▶ TASK TO COMPLETE: Below are records; copy every line among them that contains the word "לכלבים".

Records contained in a dataset
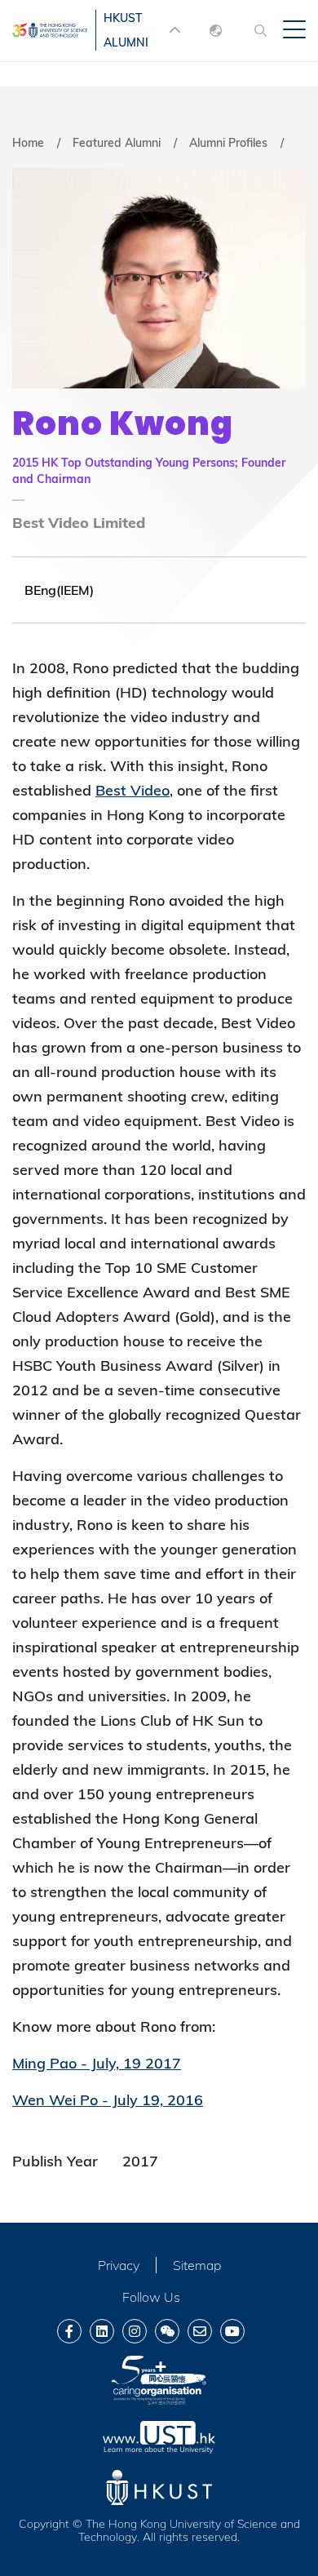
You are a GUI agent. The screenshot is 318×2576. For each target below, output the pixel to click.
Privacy (118, 2265)
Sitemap (197, 2265)
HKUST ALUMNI (126, 30)
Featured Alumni (117, 142)
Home (28, 142)
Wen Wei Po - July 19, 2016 (107, 2100)
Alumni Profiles (228, 142)
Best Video (132, 790)
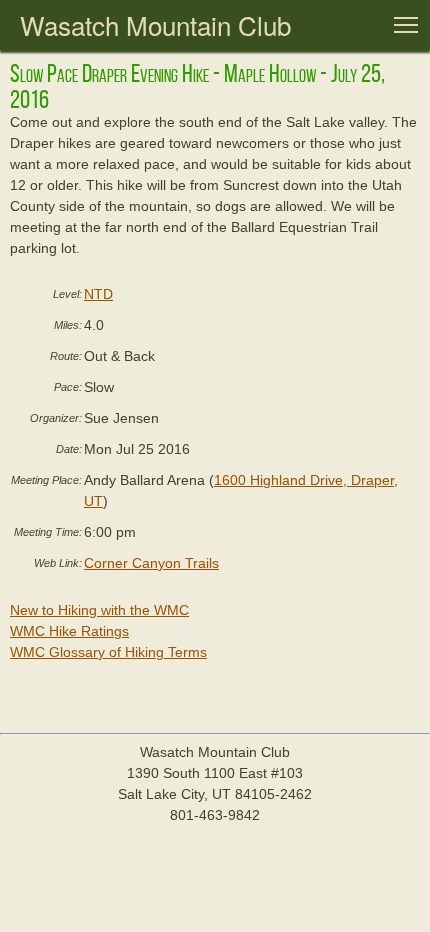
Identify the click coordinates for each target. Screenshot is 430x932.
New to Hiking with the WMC (99, 610)
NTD (98, 294)
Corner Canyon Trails (151, 563)
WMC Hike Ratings (69, 631)
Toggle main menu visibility (406, 24)
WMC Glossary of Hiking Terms (108, 652)
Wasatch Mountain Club (155, 24)
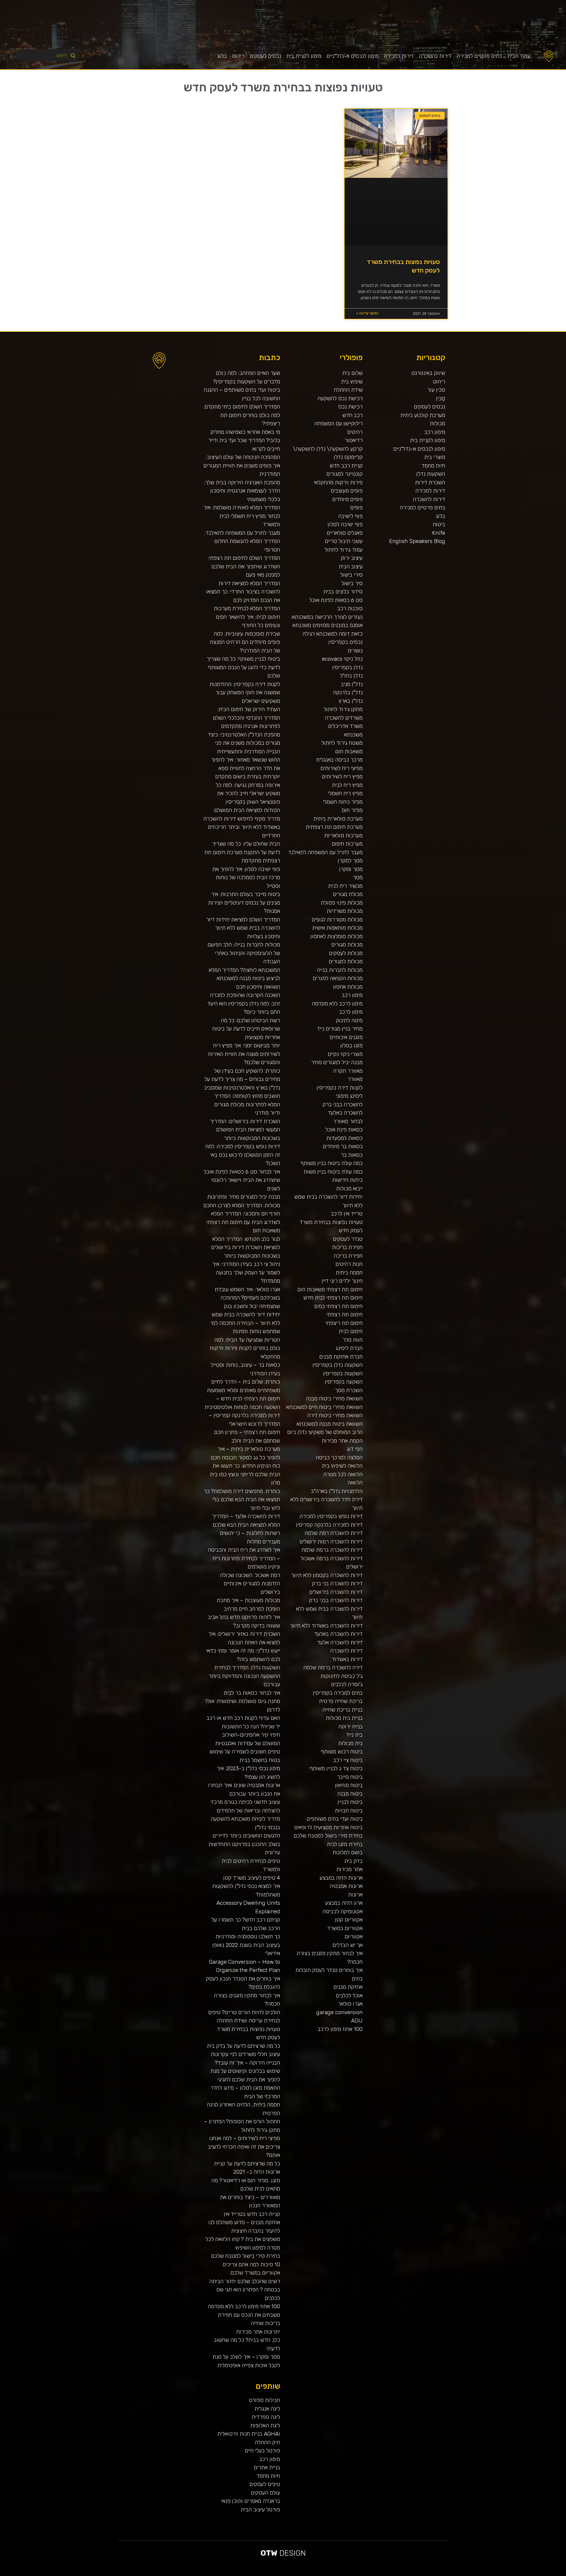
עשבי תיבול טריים (344, 541)
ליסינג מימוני (349, 1095)
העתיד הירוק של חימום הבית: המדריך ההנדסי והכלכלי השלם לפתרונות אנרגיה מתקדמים (246, 717)
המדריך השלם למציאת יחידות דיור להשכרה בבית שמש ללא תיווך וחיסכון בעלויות (243, 928)
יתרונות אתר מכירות (258, 2331)
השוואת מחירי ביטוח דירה (335, 1415)
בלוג (222, 55)
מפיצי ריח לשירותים (341, 768)
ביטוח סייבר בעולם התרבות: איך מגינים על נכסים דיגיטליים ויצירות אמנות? (244, 902)
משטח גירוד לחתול (342, 742)
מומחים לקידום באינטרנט (356, 2573)
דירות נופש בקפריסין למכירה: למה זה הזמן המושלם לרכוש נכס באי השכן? (242, 1154)
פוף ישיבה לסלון (345, 524)
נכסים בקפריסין (345, 642)
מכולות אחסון (348, 986)
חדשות (477, 2573)
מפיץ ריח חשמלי (345, 793)
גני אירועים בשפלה (499, 2573)
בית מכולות (350, 1743)
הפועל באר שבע (563, 2573)
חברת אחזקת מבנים (341, 1356)
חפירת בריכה (348, 1255)
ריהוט (238, 55)
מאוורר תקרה (348, 1070)
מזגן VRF (419, 2573)
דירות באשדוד (347, 1659)
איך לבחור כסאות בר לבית (252, 1692)
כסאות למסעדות (344, 1138)
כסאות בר (352, 1154)
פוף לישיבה (350, 516)
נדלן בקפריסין (347, 667)
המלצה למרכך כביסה (339, 1457)
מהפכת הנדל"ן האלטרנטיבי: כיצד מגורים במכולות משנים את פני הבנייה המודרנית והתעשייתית (244, 743)
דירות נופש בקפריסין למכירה (331, 1516)
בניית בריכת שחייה (343, 1709)
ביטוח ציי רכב (348, 1760)
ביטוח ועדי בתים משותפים (335, 1818)
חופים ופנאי (414, 2573)
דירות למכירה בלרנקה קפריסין (329, 1524)
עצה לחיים (451, 2573)
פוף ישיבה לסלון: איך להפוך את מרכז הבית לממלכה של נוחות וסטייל (246, 877)
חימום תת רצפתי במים (338, 1306)
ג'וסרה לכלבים (347, 1684)
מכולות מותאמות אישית (337, 927)
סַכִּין (440, 398)
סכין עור (436, 389)
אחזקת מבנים (348, 1986)
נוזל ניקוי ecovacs (342, 658)
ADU (357, 2020)
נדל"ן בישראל (389, 2573)
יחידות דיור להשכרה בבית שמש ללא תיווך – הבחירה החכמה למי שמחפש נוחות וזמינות (245, 1323)
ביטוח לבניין (350, 1802)
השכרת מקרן (347, 2573)
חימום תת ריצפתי (344, 1323)
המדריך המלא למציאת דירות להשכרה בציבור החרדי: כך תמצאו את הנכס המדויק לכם (243, 591)
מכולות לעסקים (346, 953)
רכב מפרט (493, 2573)
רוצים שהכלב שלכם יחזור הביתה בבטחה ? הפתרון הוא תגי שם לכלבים (244, 2289)
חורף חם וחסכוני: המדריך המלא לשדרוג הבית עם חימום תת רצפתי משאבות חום (243, 1222)
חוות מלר (353, 1339)
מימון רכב (434, 432)
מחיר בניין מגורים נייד (340, 1028)
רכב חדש (352, 415)
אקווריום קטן (349, 1919)
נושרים (355, 650)
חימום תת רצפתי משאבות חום (330, 1289)
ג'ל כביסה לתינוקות (341, 1676)
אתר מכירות (349, 1869)
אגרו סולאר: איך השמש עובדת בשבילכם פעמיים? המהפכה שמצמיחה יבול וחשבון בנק (247, 1298)
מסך (358, 877)
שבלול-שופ (364, 2573)
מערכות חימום (347, 843)
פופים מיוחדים (347, 499)
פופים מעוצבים (347, 490)
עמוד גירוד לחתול (344, 549)
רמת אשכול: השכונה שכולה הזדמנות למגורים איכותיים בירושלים (250, 1583)
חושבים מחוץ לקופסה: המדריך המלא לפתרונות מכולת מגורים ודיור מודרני (247, 1104)
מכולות (437, 423)
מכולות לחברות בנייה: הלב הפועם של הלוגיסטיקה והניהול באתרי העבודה (244, 953)
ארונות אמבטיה (346, 1886)
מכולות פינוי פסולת (342, 902)
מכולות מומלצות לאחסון (336, 936)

▶ RESPONSE:
ג'וסרה לכלבים (347, 1684)
רוצים שהכלב שלכם יחזור הביתה בבטחה ? הפתרון הוא תגי שם לכלבים (244, 2289)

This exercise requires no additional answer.